Il n’est donc pas surprenant que les photographies réalisées par Cusack dans la zone d’exclusion de Tchernobyl contrastent avec les images souvent prisées de ces mêmes lieux. Si l’on compare les photographies des salles de classe abandonnées proposées dans le livre avec celles d’un artiste comme Gerd Ludwig (2014), on remarque qu’aux couleurs vénéneuses, phosphorescentes des images de ce dernier s’opposent les tirages relativement simples de Cusack, qui ne cherche pas à surinvestir l’espace visible, mais l’utilise pour situer ses prises. Non que l’étrange beauté des lieux ne lui semble pas importante, elle n’est simplement pas mise en scène ou éclairée pour elle-même.
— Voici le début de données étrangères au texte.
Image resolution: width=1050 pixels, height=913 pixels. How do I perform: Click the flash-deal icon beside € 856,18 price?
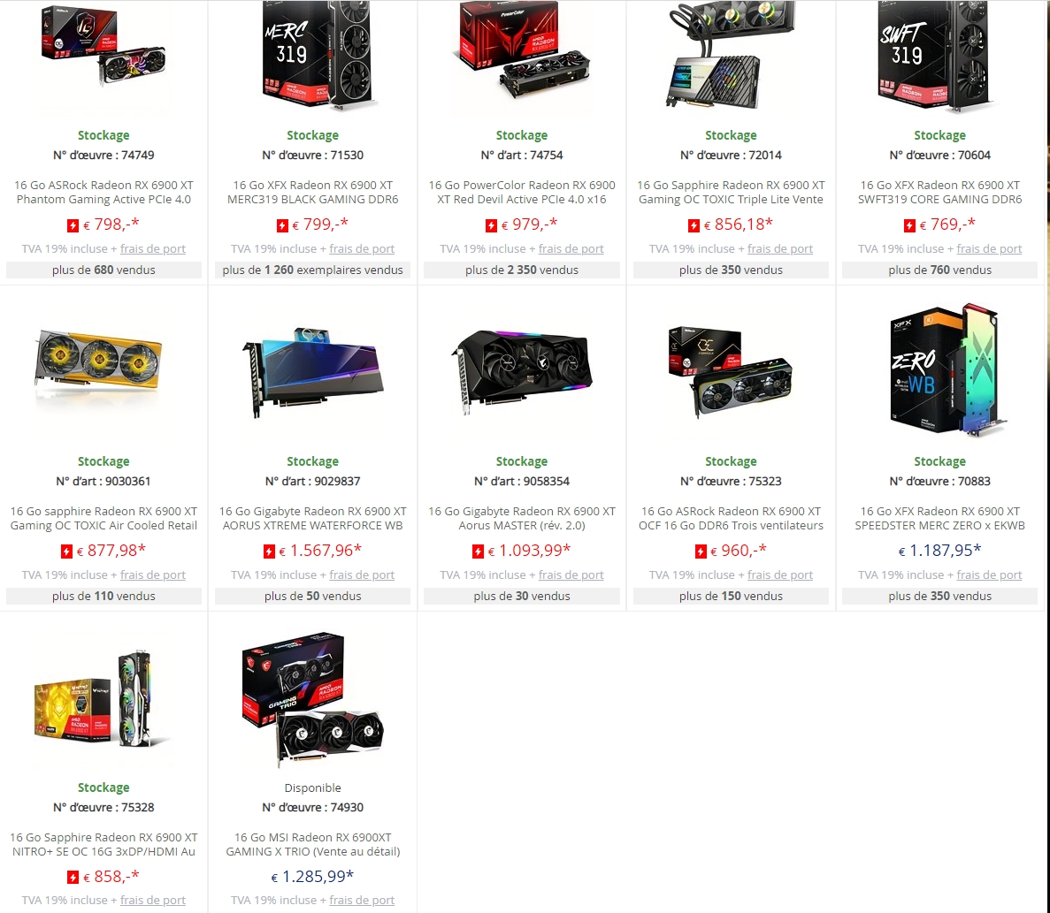click(x=694, y=226)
C’est à la prise de son de prolonger, de souligner, de compléter ou de contraster avec l’image, dans une stricte équivalence (conceptuelle, méthodologique et non esthétique, nous y reviendrons) entre photojournalisme et audio-journalisme5. C’est le cas lorsque Cusack enregistre ses pas dans une salle de classe, alors qu’il marche sur des livres dispersés (pistes 10 et 11 : « Walking on Books, Kindergarten ») : la qualité sonore de la piste, avec ses sons denses et mats, ses craquements, évoque l’encombrement du sol, laisse deviner les gravats qui y sont entassés. Les photographies situent ces sons et prolongent leur charge affective : elles évoquent les vies déplacées, les enfances mises en suspens. Ici, le son du dosimètre, qui signale une radioactivité faible, ne dit rien de la catastrophe. C’est bien le son des pas, spécifié par les images du livret, qui donne à ce simple moment une signification considérable.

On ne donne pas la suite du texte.